» **TASK DIRECTIONS**
Rewrite every entry below, replacing "column header" with "column title" and keeping all other text unchanged. Omit the pictures from your answer.

◇ ◇ ◇ ◇ ◇

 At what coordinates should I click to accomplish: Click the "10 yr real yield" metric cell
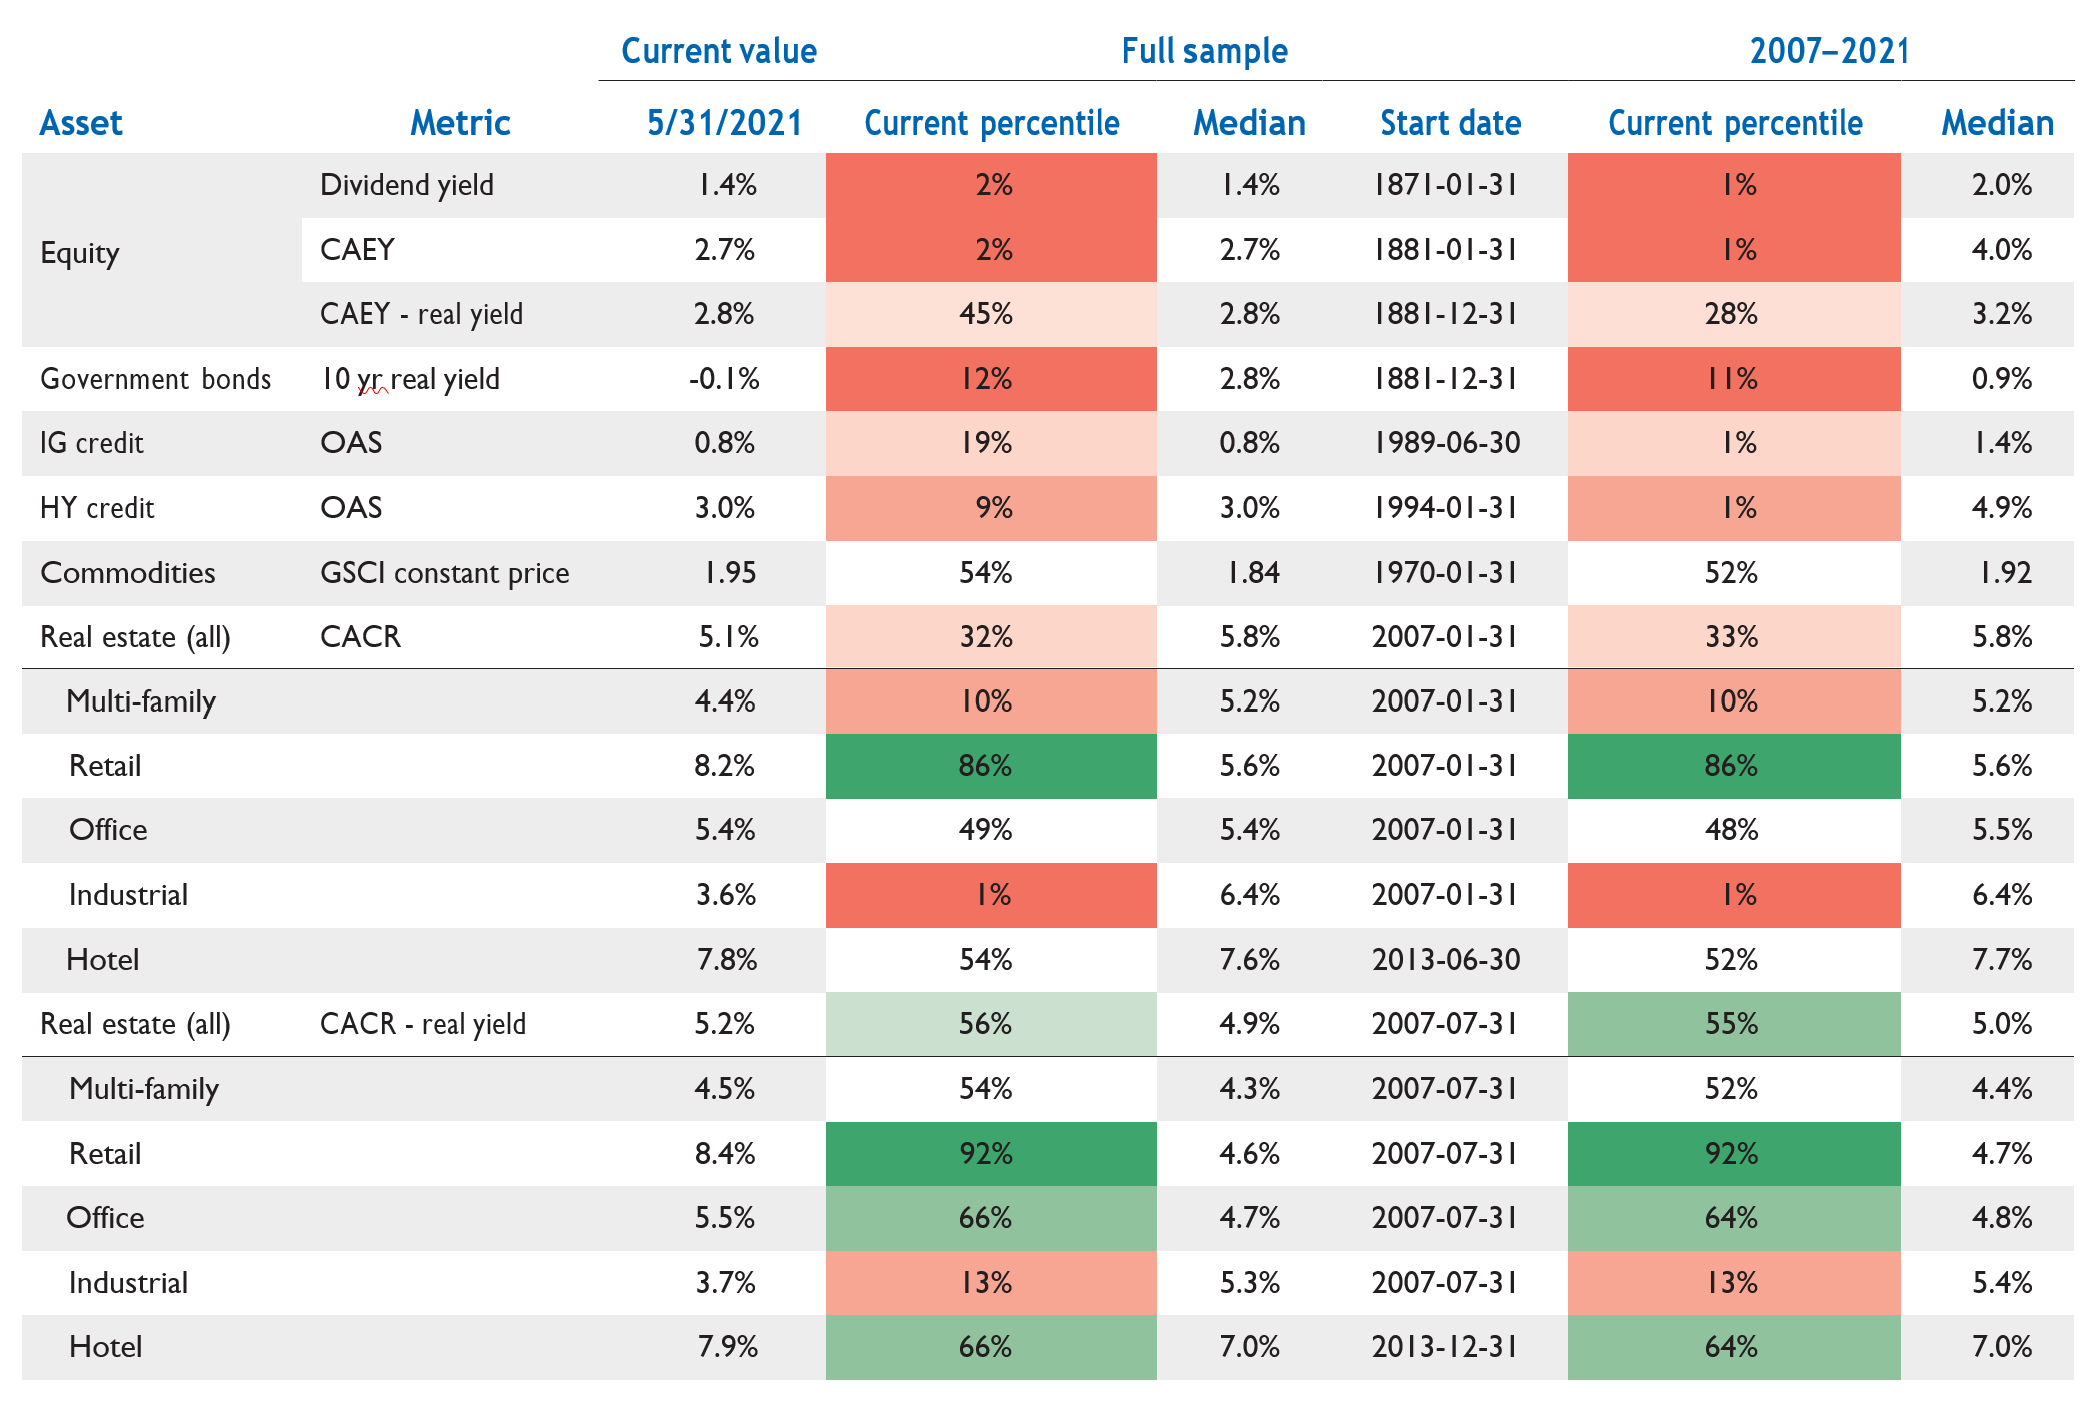tap(410, 379)
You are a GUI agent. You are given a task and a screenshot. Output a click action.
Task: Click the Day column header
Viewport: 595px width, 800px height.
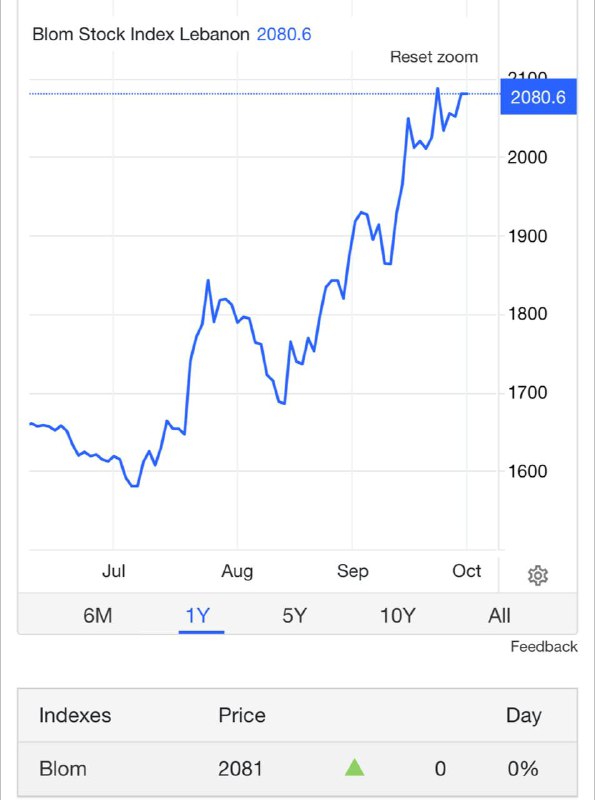pos(524,716)
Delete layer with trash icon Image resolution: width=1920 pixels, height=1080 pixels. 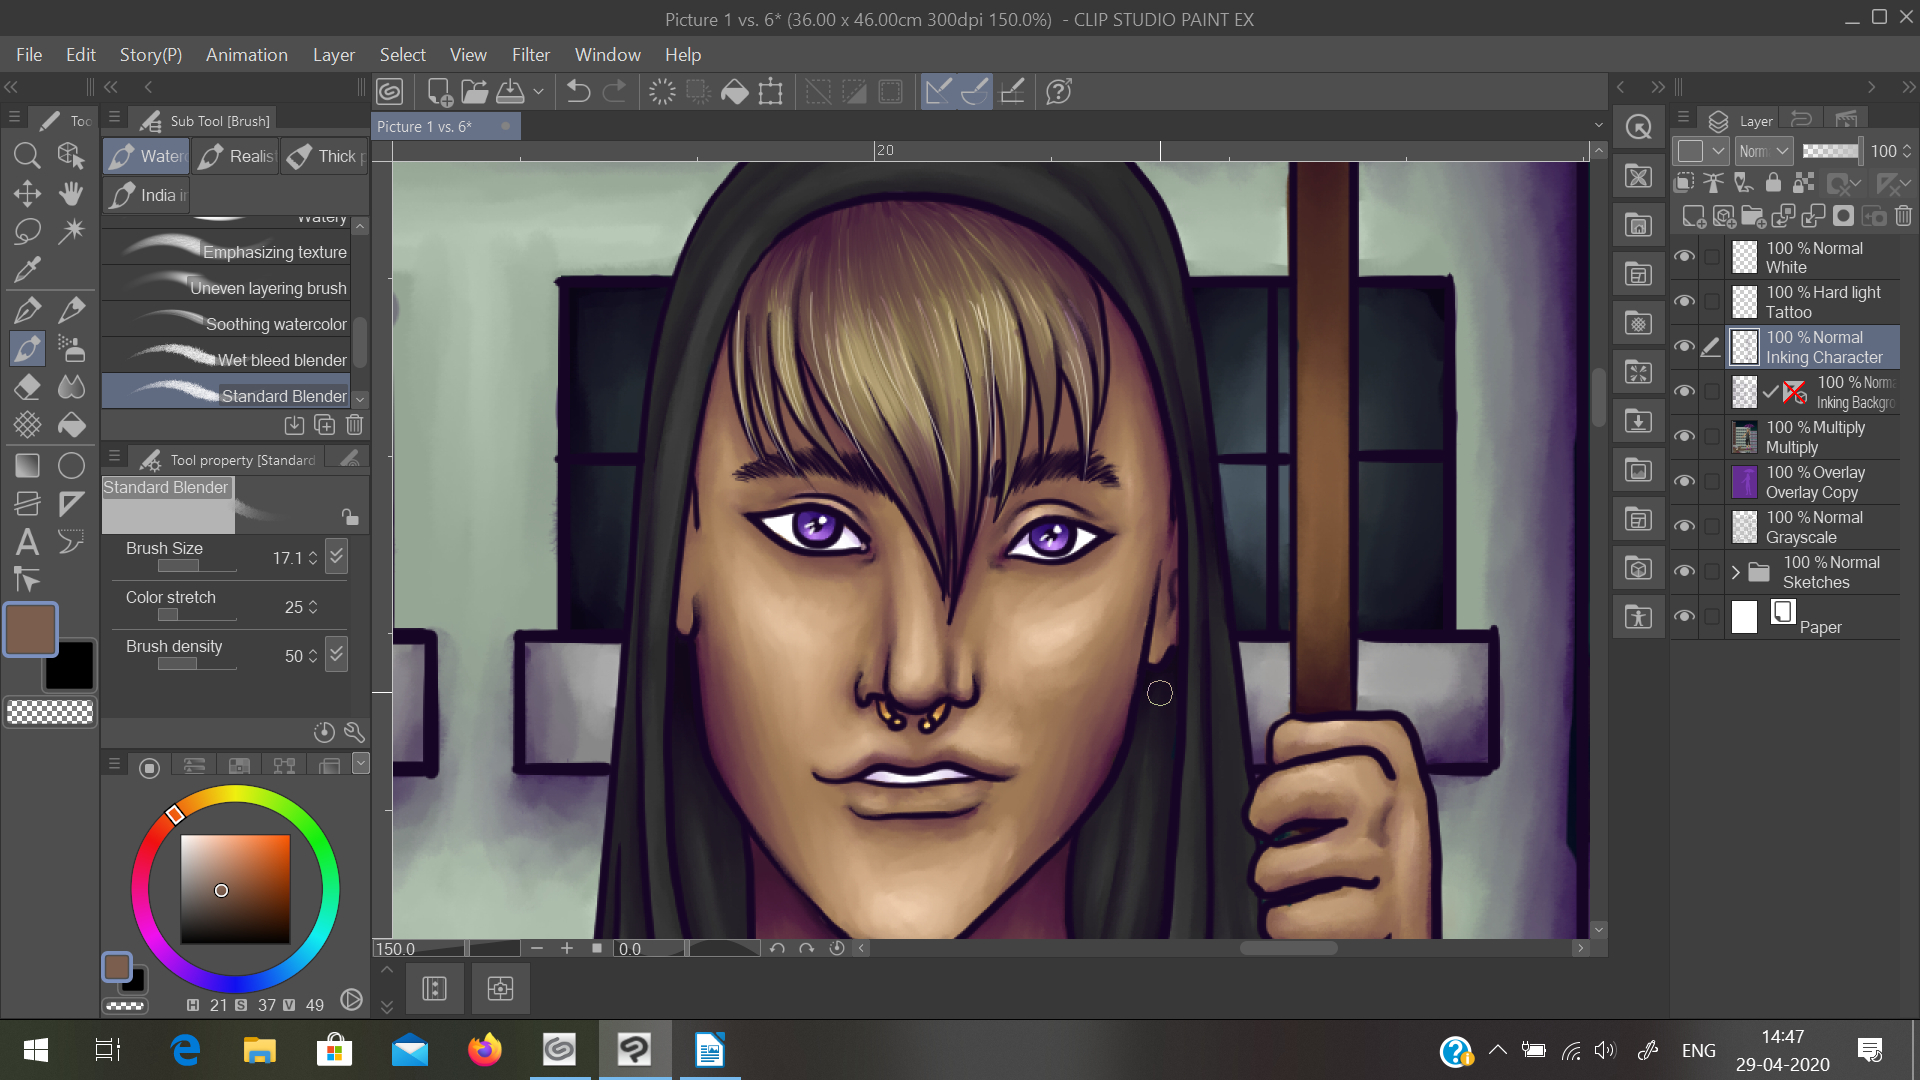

◇ ◇ ◇ ◇ ◇

» **TASK SOLUTION**
 At what coordinates should I click to accomplish: Click the "10 yr real yield" metric cell
tap(410, 379)
You are a GUI agent. You are given a task and a screenshot. Output a click action.
Task: Click the Day column title
Viewport: 595px width, 800px height.
pos(524,716)
Delete layer with trash icon Image resolution: width=1920 pixels, height=1080 pixels. 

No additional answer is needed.